Konstantinos Anastasiadis (Κωνσταντίνος Αναστασιάδης; born 9 August 1993) known professionally as Konstantinos Nazis (Κωνσταντίνος Νάζης), is a Greek singer.

== Biography ==
He lives in Nea Vrasna of Thessaloniki and his sign is Leo. His favorite singers are Christos Dantis, Michalis Hatzigiannis and Muse. In X-Factor, he would definitely want to sing Muse 'Undisclosed'. His hobby is basketball. At the age of 15 he was a singer at the band Riot and with them, he did concerts in schools. He has been doing vocal classes for 2 years and is self-taught in the guitar.

== Career ==
During 2016, he rose to fame with his appearance on Knock Out's Otan Ponao Do Glentao. The same year he has also released his own hits Egefailka, Se Ola Nai and Thelo Ta Dika Sou Ta Filia of which the latter has more than 10 million views on YouTube as of late November 2024.

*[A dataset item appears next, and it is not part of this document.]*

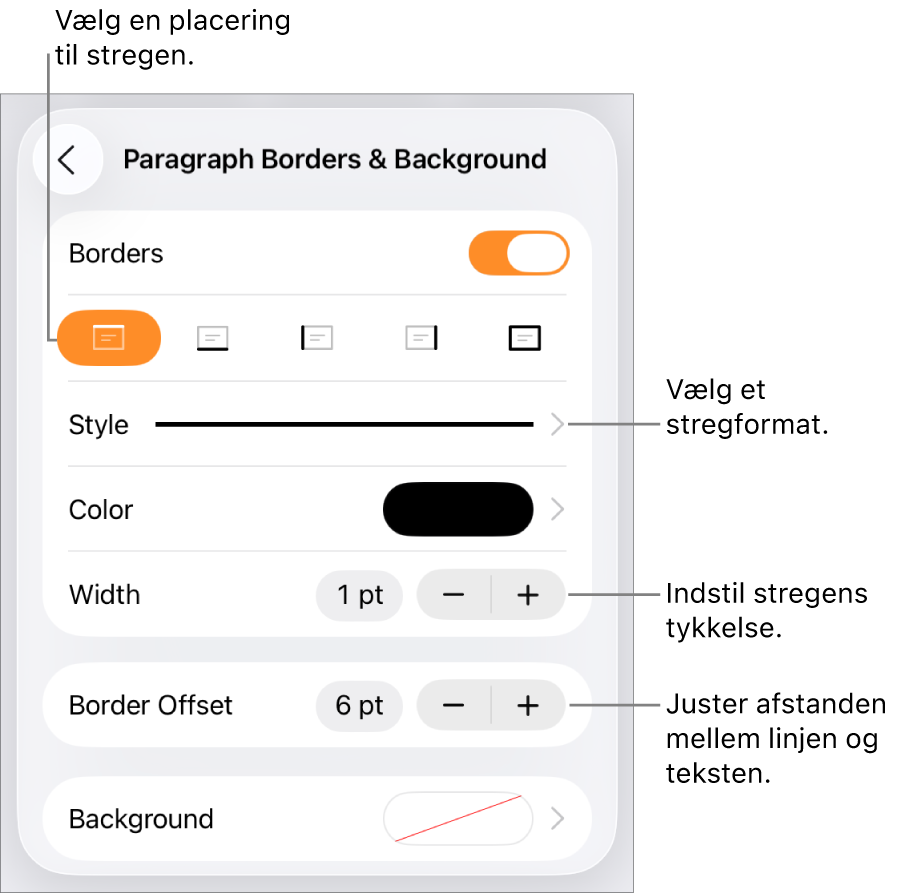
Task: Open the border Color picker
Action: [x=460, y=509]
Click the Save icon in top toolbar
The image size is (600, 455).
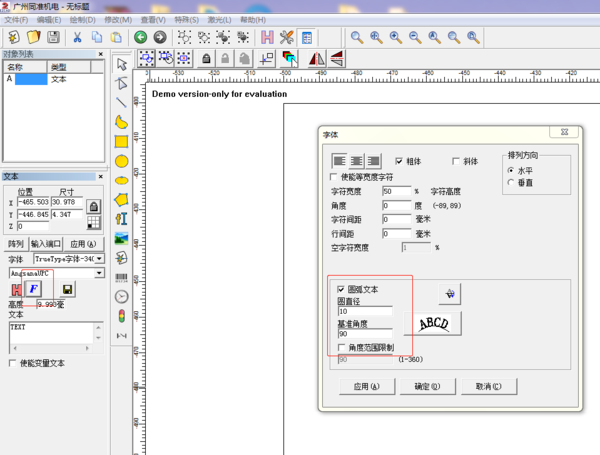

However, this is not his first time in the spotlight. Back in 2010–2011 Konstantinos appeared on the Greek X-factor as Konstantinos Anastasiadis where he made it to the live shows. He finished 7th on the popular TV-show.

== Discography ==
- As Konstantinos Anastasiadis:
  - 2011 – Puzzle (Πάζλ)
  - 2012 – Pio Konta (Πιο Κοντά)
  - 2013 – Pes Mou (Πες Μου)
  - 2013 – Kalokerinos O Keros (Καλοκαιρινός Ο Καιρός)
  - 2014 – Ena Haos Me Sena (Ένα Χάος Με Σένα)
  - 2014 – Magkiko Fili (Μαγικό Φιλί)
  - 2014 – Thelo Ta Dika Sou Filia (Gyrna Piso) (Θέλω Τα Δικά Σου Φιλιά (Γύρνα Πίσω) )
  - 2015 – Ola Gia Sena (Όλα για σένα)
- As Konstantinos Nazis:
  - 2015 – Thelo Ta Dika Sou Filia (Θέλω Τα Δικά Σου Φιλιά)
  - 2015 – Otan Ponao To Glentao (Όταν πονάω το γλεντάω) ft. Knock Out
  - 2016 – Se Ola Nai (Σε Όλα Ναι)
  - 2016 – Egkefalika (Εγκεφαλικά)
  - 2017 – Po Po Po (Πω Πω Πω ft. Lefteris Pantazis)
  - 2017 – Apopse Vgale Ta Kala Sou (Απόψε Βγάλε τα Καλά σου)
  - 2018 – Ta Psyhologika Mou (Τα Ψυχολογικά Μου)
  - 2018 – Depon
  - 2018 – Ena Chaos Me Sena (Ένα χάος με σένα)
  - 2019 – Stou Kormiou Sou Ta Palatia (Στου κορμιού σου τα παλάτια ft. Zanis Knock Out)
  - 2019 – Makria Sou Den Zo (Μακριά σου δε ζω)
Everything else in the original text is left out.